Chosen Solution

I picked up this SSD on eBay (SanDisk X400) in June to eventually replace a 8 year old laptop due to age and battery wear issues. However, I have since setup the laptop and I did a wear check, especially on a used SSD… Potentially not good. Disk reinitialization (done due to prior red flags noticed early in testing):

Write (post reinitialize):

Read (post reinitialize):

This SSD is a 75TBW drive, and it went from 90>88% due to the checks I did on it. Yes, the wear wasn’t 100% necessary but due to the severe amount of wear I noticed doing the initial write check, I wanted to go over it closely. Should I be concerned?
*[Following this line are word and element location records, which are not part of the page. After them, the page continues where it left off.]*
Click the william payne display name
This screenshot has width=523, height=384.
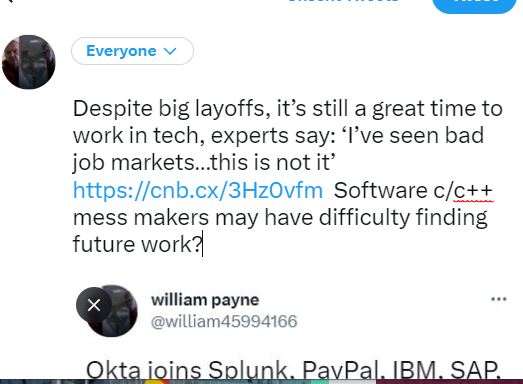click(x=205, y=300)
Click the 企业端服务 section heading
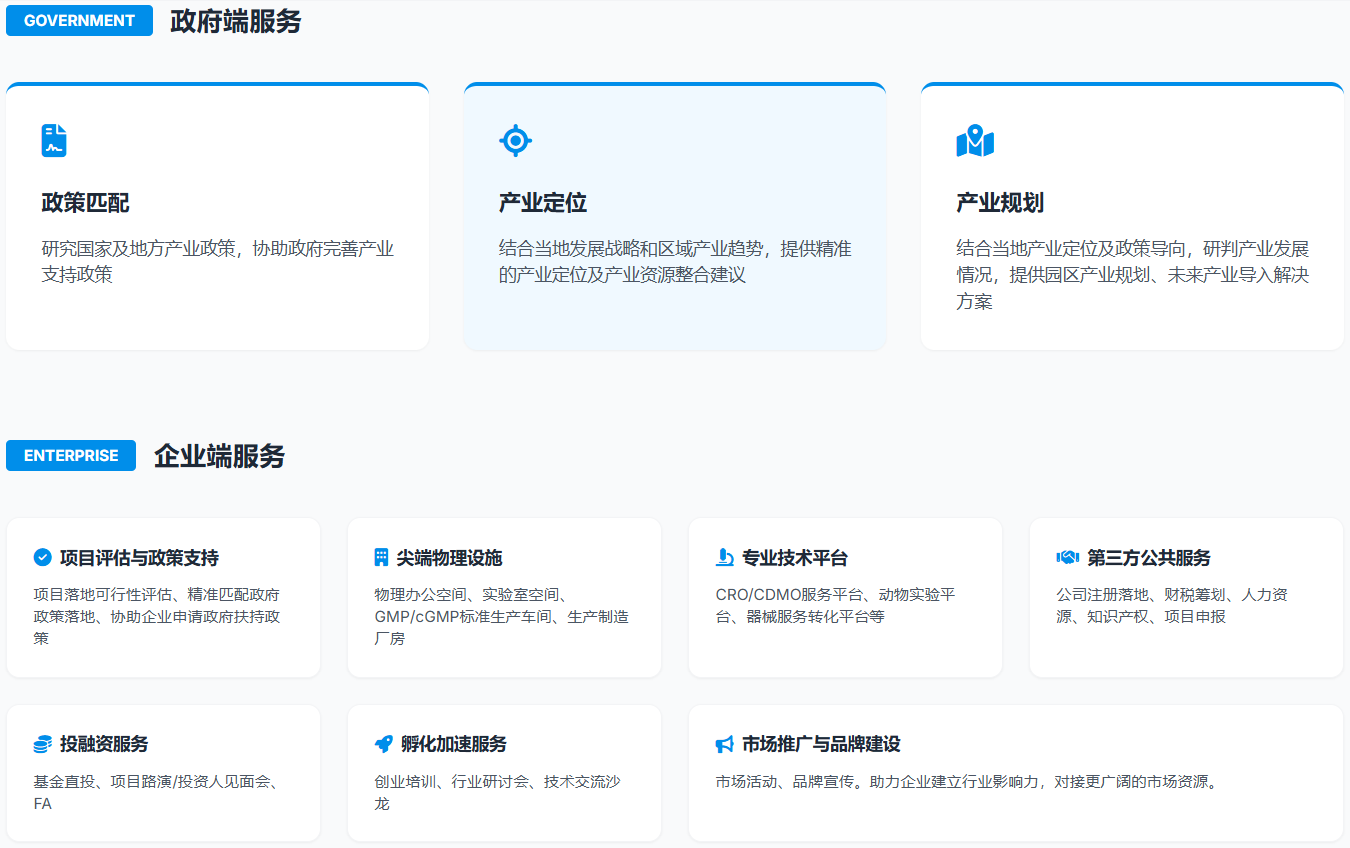 [x=219, y=456]
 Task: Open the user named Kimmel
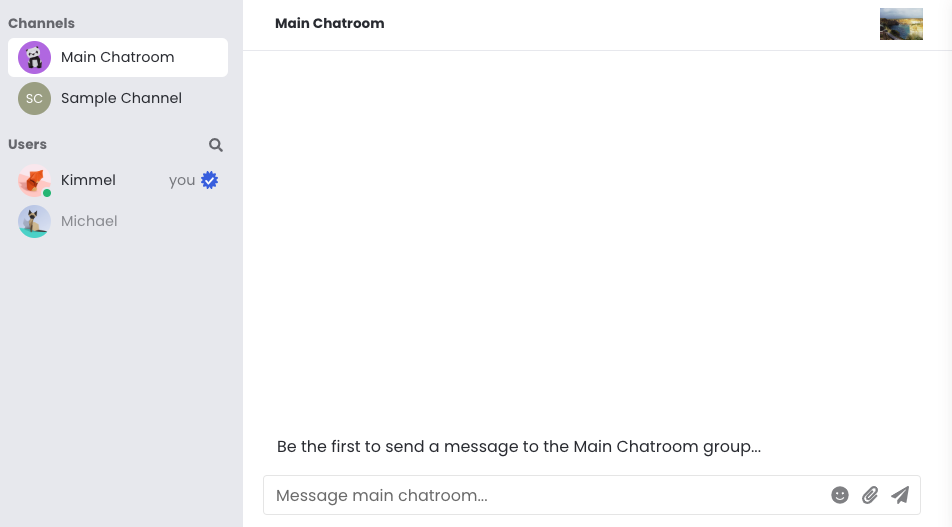pyautogui.click(x=88, y=180)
PS: The laptop doesn’t require SATA II - it supports SATA III. SMART data:

Until you can get better info on the color coding it will be hard to tell what its telling us. The depth of the green color must have some reason. Is the darker it is the more used?
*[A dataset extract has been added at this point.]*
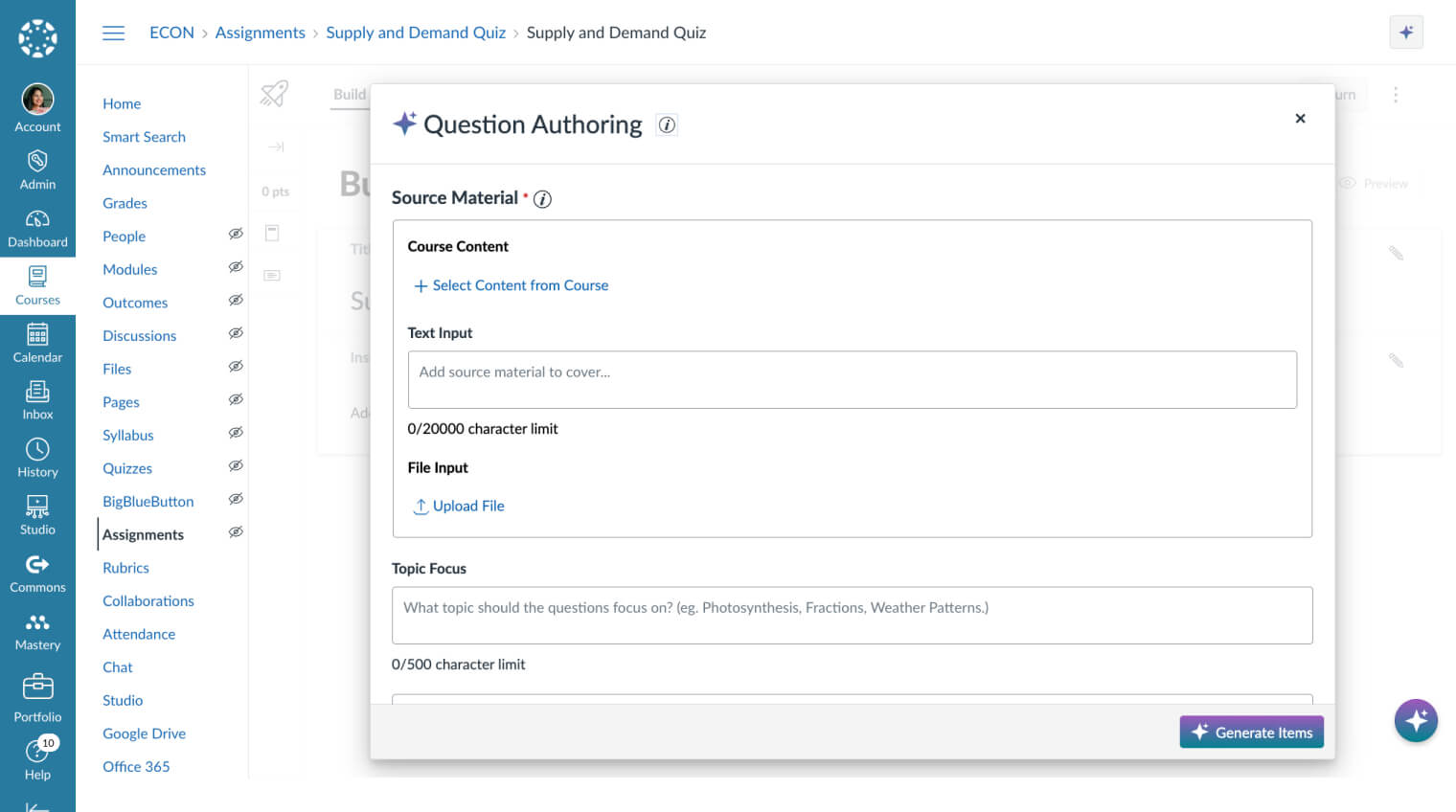
Task: Open the three-dot options menu
Action: 1396,95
The fact you altered the color to a light green I think points that way so you’ve basically cleared the controllers table! Thats not good, as you don’t want the assume the worn block is clean. So the bottom line here is what is this tool doing? Is it really telling you anything useful? Or just zeroing the table so it looks nice!

If you doubt it, don’t use it. Nothing beats peace of mind. Show us S.M.A.R.T data instead of this block diagram, it isn’t particularly useful.